> _Description of the task_:
Swap "count badge" for "number badge" and write out everything from the line containing "Image resolution: width=1214" down to the end of the items, keeping all else unchanged and leaving out the pictures.

Start Records to process

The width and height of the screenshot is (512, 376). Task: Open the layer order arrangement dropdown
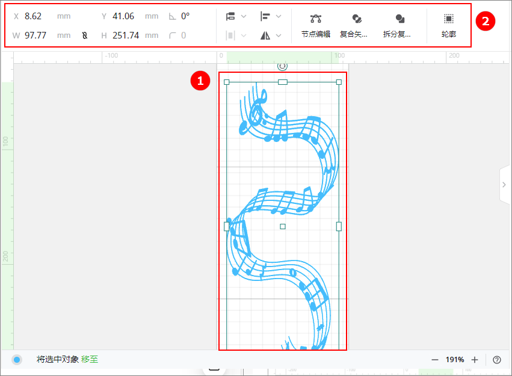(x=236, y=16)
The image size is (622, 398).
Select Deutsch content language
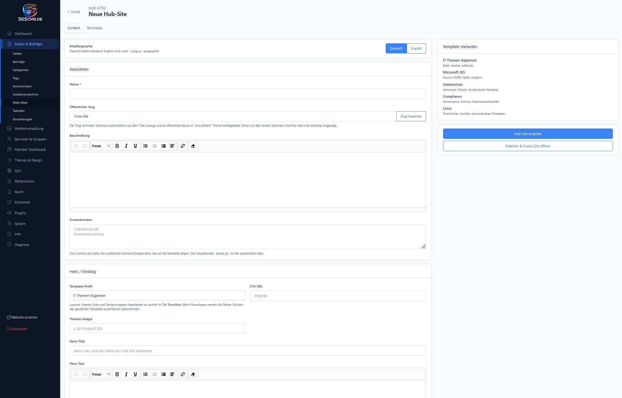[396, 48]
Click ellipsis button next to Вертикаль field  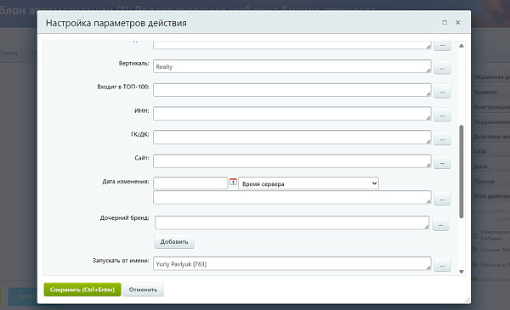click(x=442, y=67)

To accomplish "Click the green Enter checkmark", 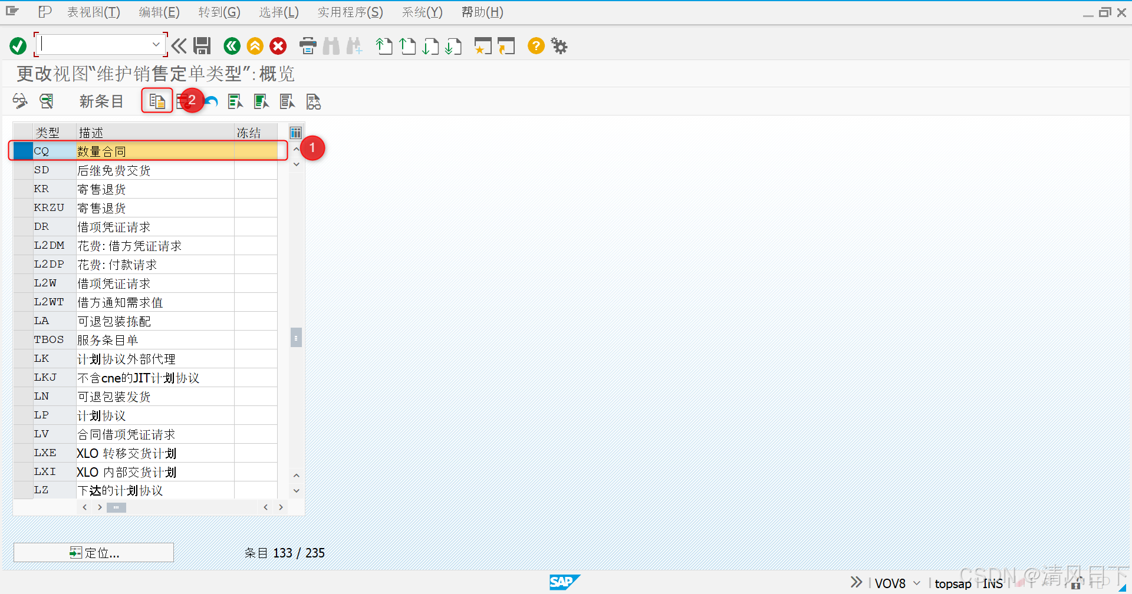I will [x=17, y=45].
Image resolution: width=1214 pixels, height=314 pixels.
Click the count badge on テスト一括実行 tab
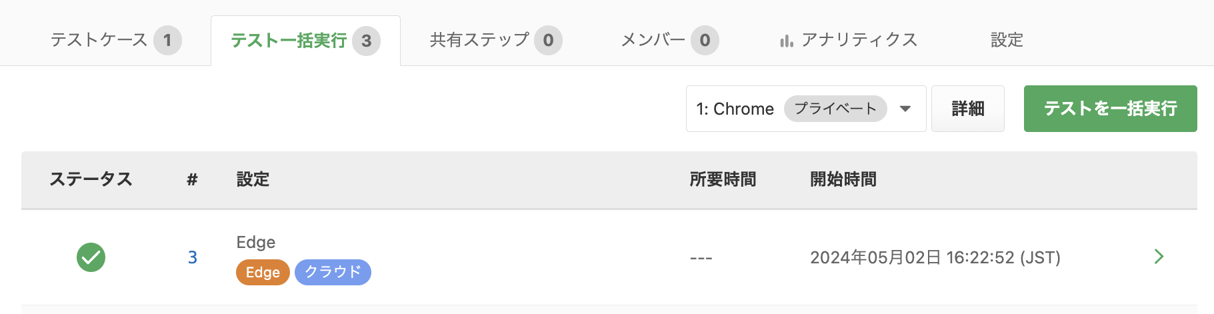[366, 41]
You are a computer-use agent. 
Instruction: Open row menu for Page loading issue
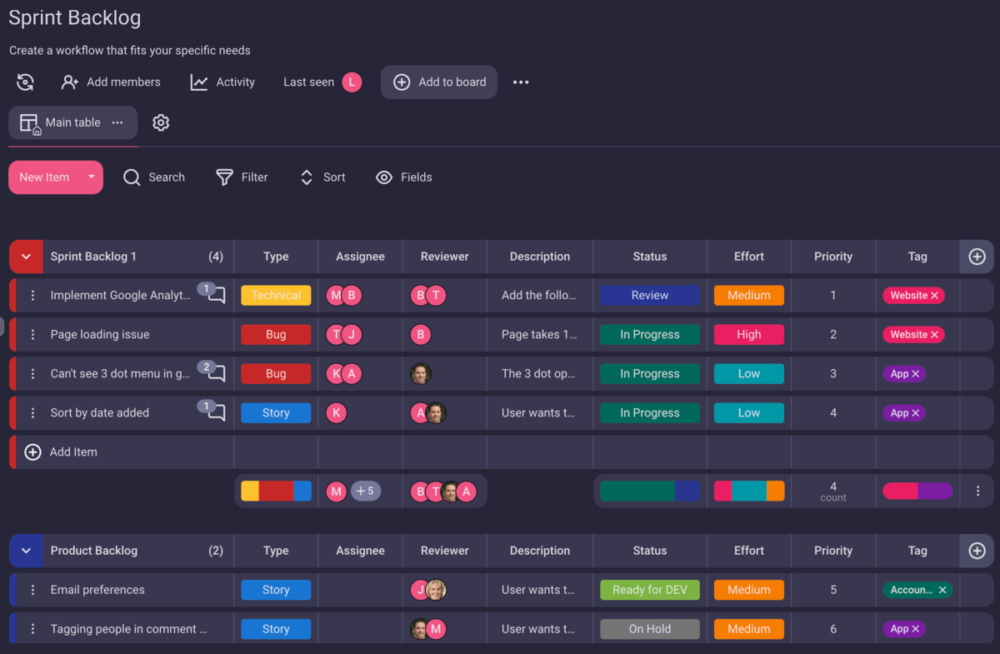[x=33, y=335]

End Records to process

> _Result_:
Image resolution: width=1214 pixels, height=314 pixels.
Click the number badge on テスト一括実行 tab
[366, 41]
You are a computer-use agent. 
Instruction: Open row menu for Page loading issue
[x=33, y=335]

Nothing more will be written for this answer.